Est-ce intolérable ou suis-je intolérante ?
Patouch la mouche, ça pourrait être une histoire à la fois mignonne, triste et intéressante. Patouch est sale. Le rangement de sa maison, sa décoration, son hygiène, son alimentation, ses manières : Aux yeux de ses voisins, rien ne va. Alors Patouch décide de faire des efforts pour leur plaire et change à peu prêt tout en elle. Mais ce n'est pas assez, ça ne suffit pas, les mauvaises manières ne se changent pas si facilement que ça. Finalement, Patouch rencontre une autre mouche, aussi sale qu'elle, et ils vivent ensemble heureux loin des intolérants.
Cette histoire en fait me met affreusement mal à l'aise. Le problème c'est qu'avant de parler des voisins, ils passent trois pages à nous décrire les habitudes de Patouch. Et forcément, il est impossible de ne pas partager l'avis des voisins. Surtout qu'ils insistent bien à trois reprises dans le livre sur le fait qu'elle mange "de gros pâtés qui sentaient extrêmement mauvais et dans lesquels il valait mieux ne pas mettre le pied" (je suppose que ça fait rire les enfants). Alors voilà, si c'est un livre pour prôner la tolérance, c'est raté. On est trop loin de s’imaginer être des insectes, avec toute la diversité que cela implique, pour pouvoir accepter le fait d'avoir un voisin aussi répugnant. La tolérance d'accord, mais il-y-a des limites. Et on se sent horrible. Parce que la pauvre Patouch elle est née comme ça, c'est une mouche elle n'y peut rien.

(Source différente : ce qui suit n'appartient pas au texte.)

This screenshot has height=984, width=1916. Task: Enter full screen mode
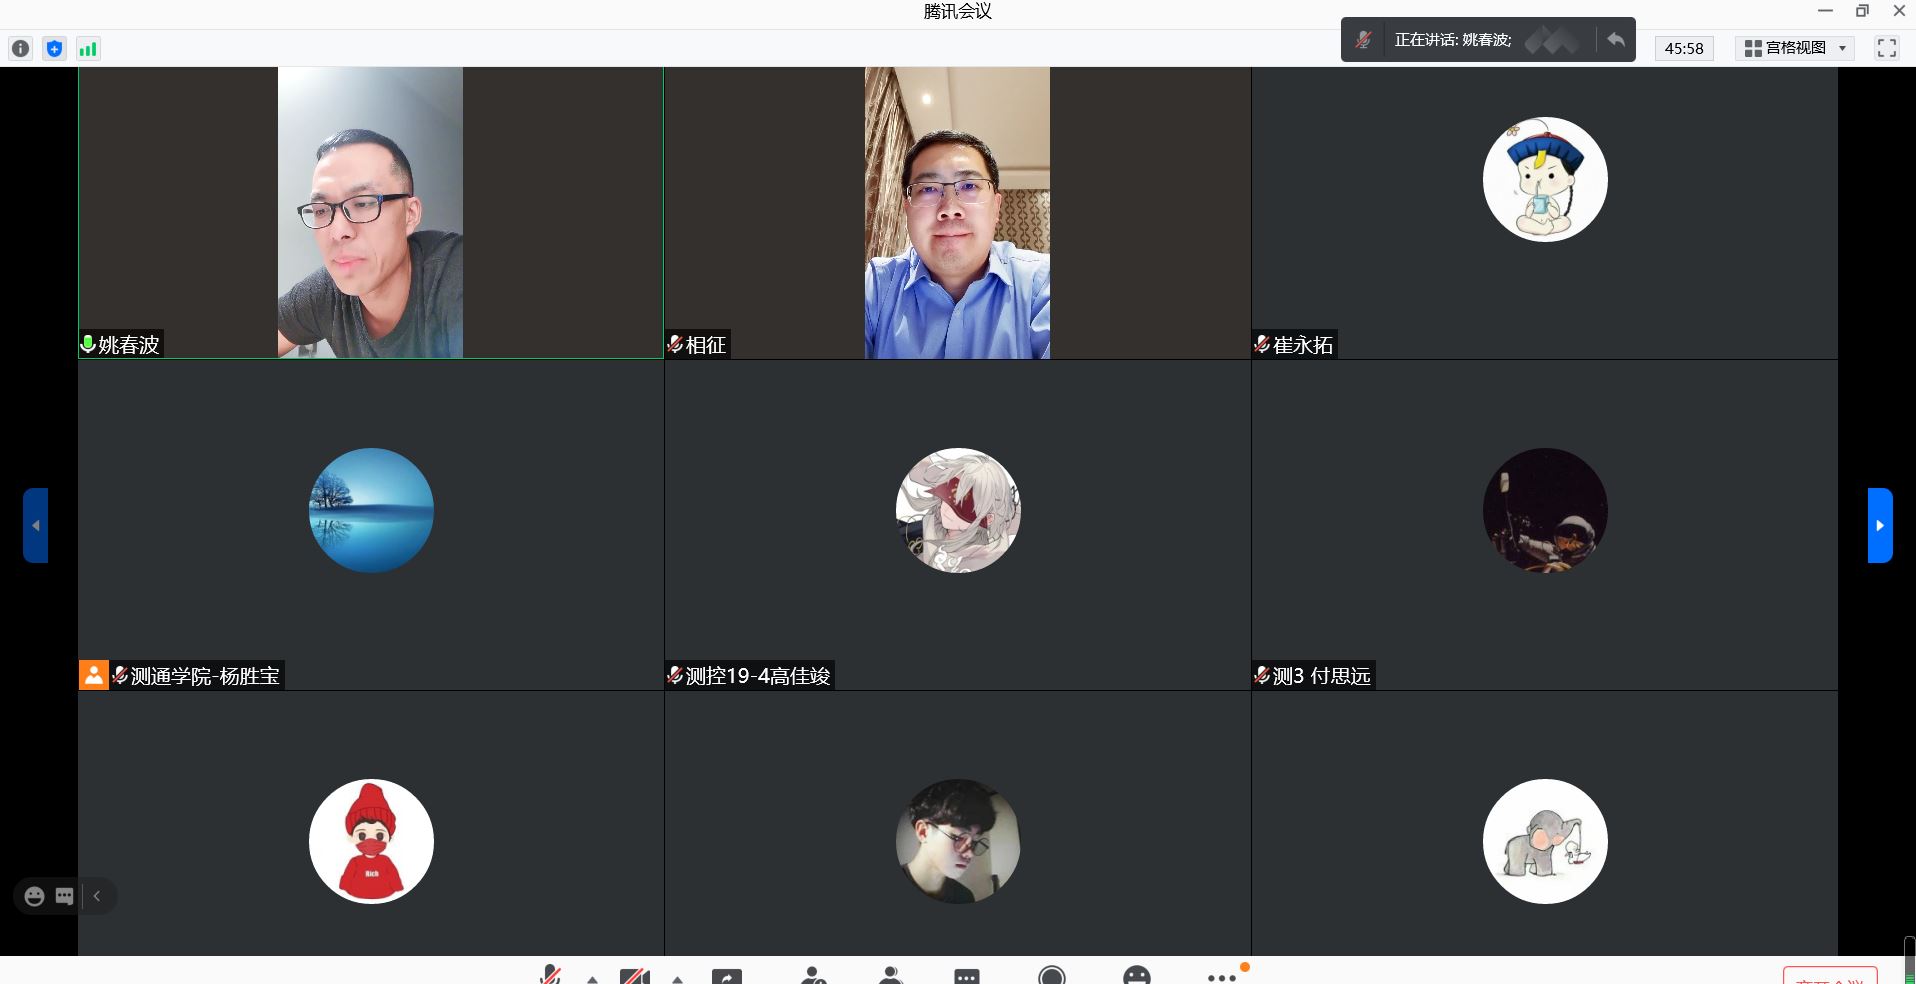pos(1886,48)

Je ne peux pas m'empêcher d'apprécier le fait que Patouch change. Il faut reconnaître aussi que le nœud dans les cheveux doit jouer pour beaucoup dans mon enthousiasme. Mais elle change pour les autres, elle devrait vouloir changer pour elle. Et forcément ça ne marche pas, et ses efforts sont vains. Etre quelqu'un d'autre que soi-même, ça ne marche jamais. Ce n'est pas pour autant que l'on ne doit pas essayer de s’améliorer, mais on doit le faire pour soi, pas dans le seul but d'être accepté. N'empêche qu'on doit un minimum être adapté.
Alors c'est quoi la morale ? Si la personne qu'on est ne peut pas être acceptée par les autres, rien ne sert d'essayer, mieux vaut aller vivre reclus à fouiller dans les poubelles avec ceux qui nous ressemblent ? C'est tellement pessimiste. En plus dans le cas présent on ne peut même pas reprocher aux autres de la rejeter. Je crois que la seule chose qu'on peut en conclure, c'est qu'il vaut mieux avoir la chance de ne pas être quelqu'un de répugnant à la base. Mais si cette répugnance est juste une métaphore de la différence dans un sens plus léger, les voisins sont horribles et nous aussi par la même occasion. Ca change du tout au tout.